WHAT THIS TASK INVOLVES
Your task is to repeat the entries word for word while leaving out the pictures.

Pixel coordinate grounding data:
_ _ _ _

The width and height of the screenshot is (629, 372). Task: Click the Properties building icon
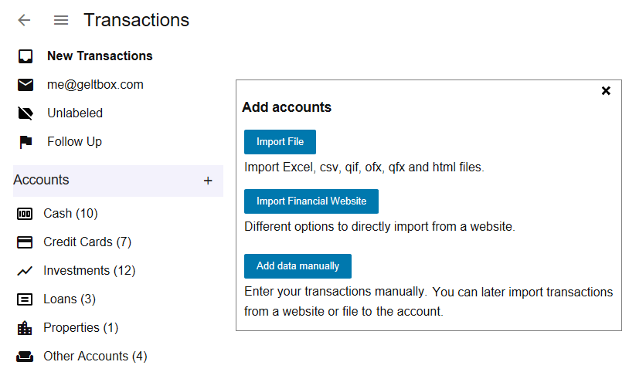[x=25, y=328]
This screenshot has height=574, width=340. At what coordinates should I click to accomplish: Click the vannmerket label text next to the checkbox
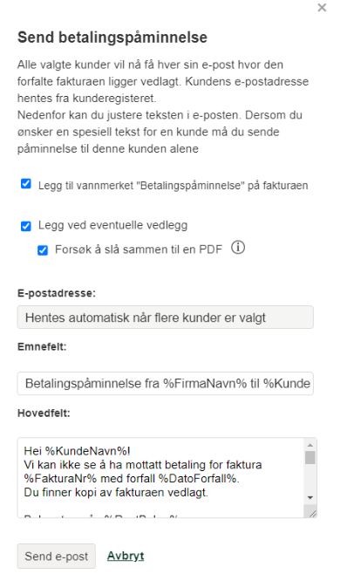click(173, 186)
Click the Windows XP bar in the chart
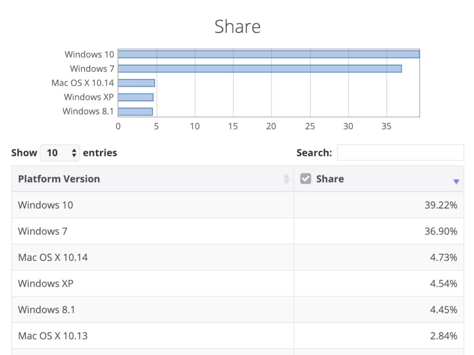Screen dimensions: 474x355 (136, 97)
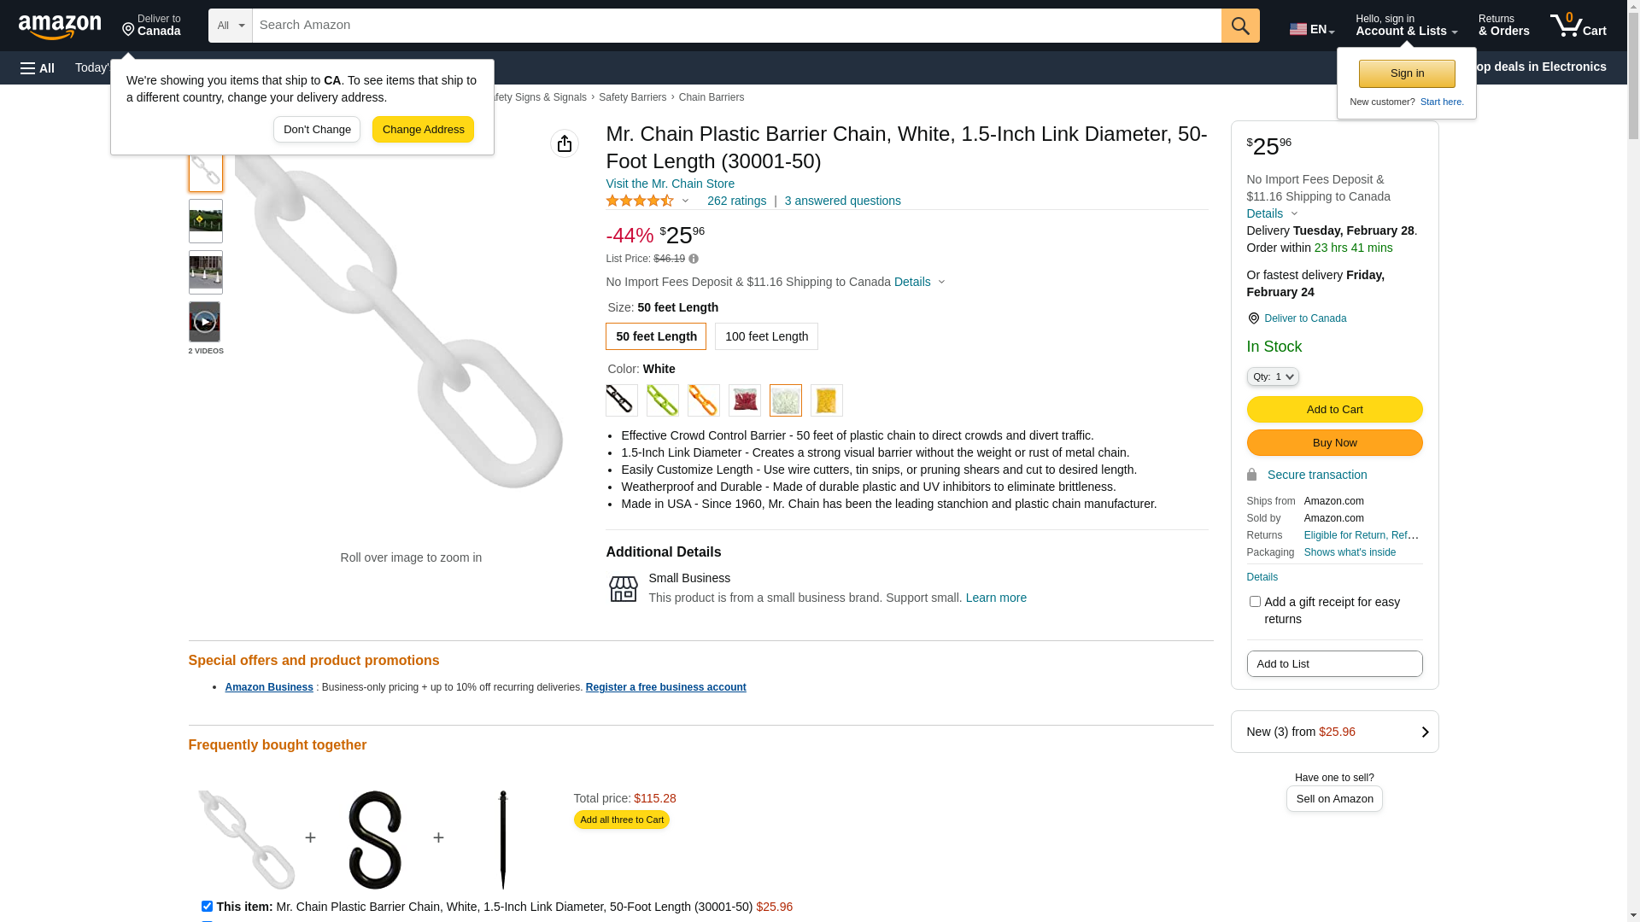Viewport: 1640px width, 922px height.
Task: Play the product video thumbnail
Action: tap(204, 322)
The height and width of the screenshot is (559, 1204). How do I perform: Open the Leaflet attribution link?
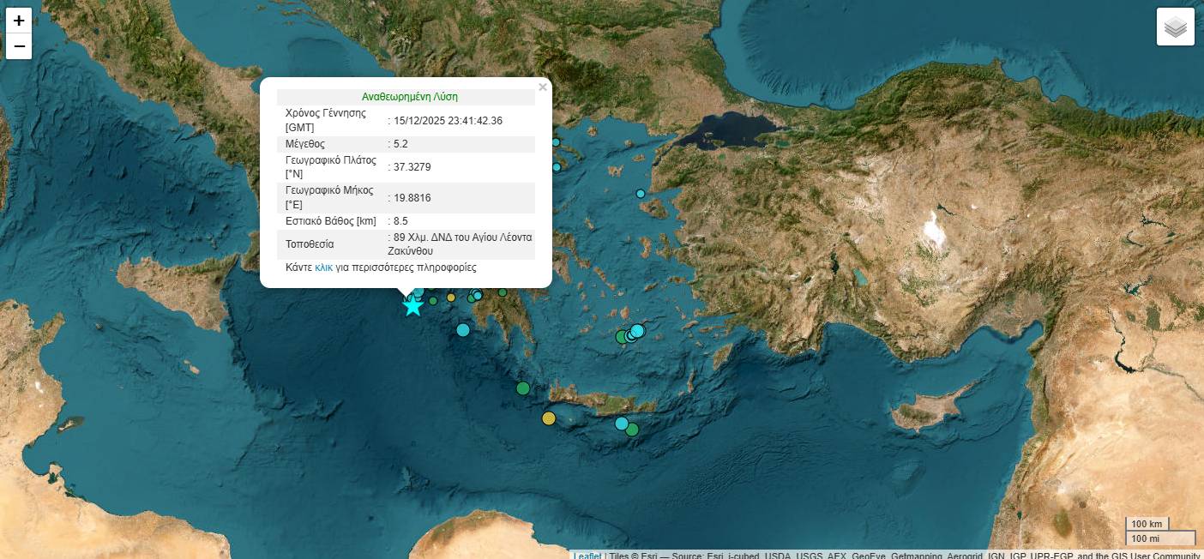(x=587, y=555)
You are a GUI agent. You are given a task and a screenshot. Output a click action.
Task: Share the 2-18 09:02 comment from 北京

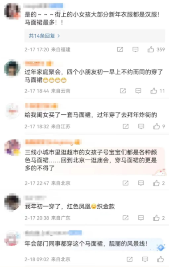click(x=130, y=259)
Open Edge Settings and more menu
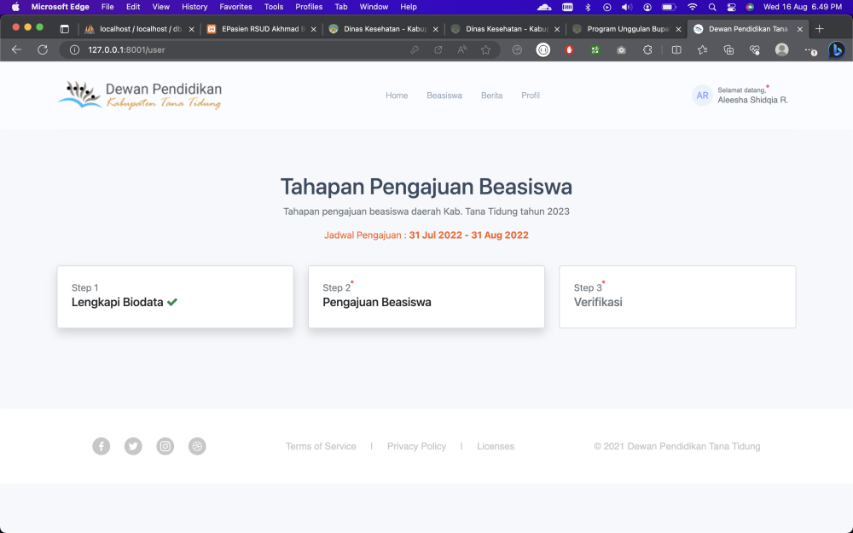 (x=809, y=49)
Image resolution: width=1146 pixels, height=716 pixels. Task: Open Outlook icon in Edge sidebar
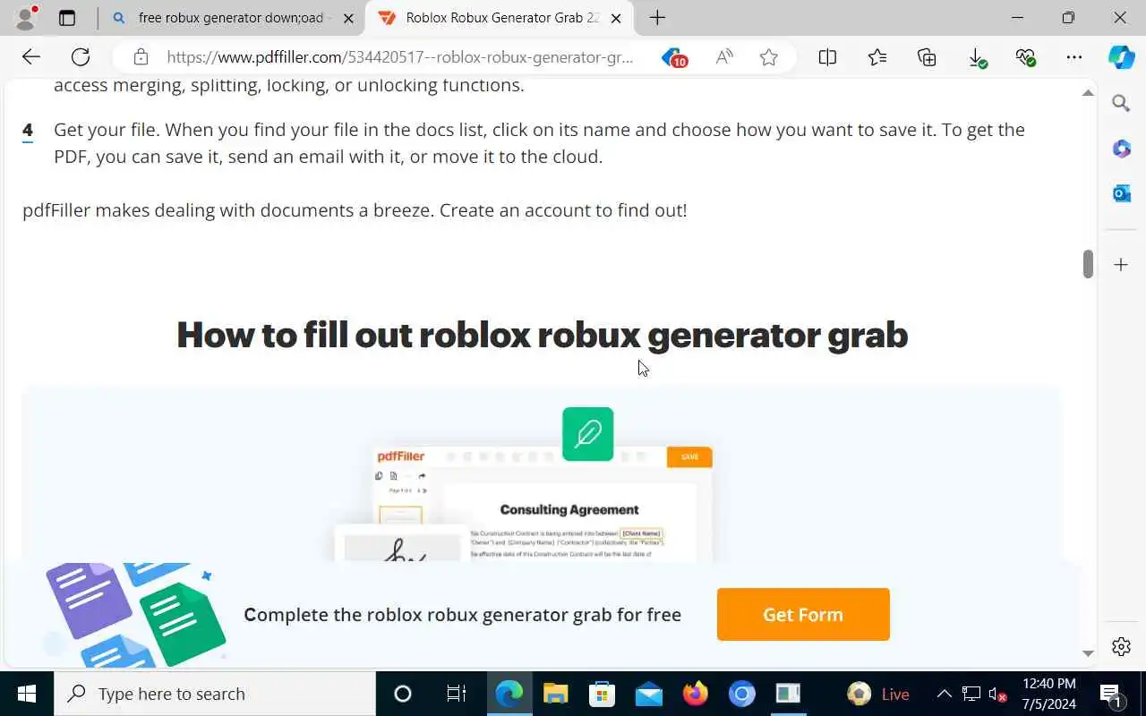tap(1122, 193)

_ _ _ _

WRITTEN RESPONSE
The width and height of the screenshot is (629, 372). Task: Click the Properties building icon
[x=25, y=328]
This screenshot has height=574, width=340. At what coordinates should I click to accomplish: Click the vannmerket label text next to the checkbox
click(173, 186)
Click the Windows XP bar in the chart
Screen dimensions: 474x355 (136, 97)
Viewport: 1640px width, 922px height.
Task: Play the product video thumbnail
Action: tap(204, 322)
The height and width of the screenshot is (559, 1204). How do I perform: Open the Leaflet attribution link?
(x=587, y=555)
You are a GUI agent. You are given a task and a screenshot. Output a click action.
Task: Share the 2-18 09:02 comment from 北京

click(x=130, y=259)
Open Edge Settings and more menu
 (x=809, y=49)
Image resolution: width=1146 pixels, height=716 pixels. Task: Open Outlook icon in Edge sidebar
tap(1122, 193)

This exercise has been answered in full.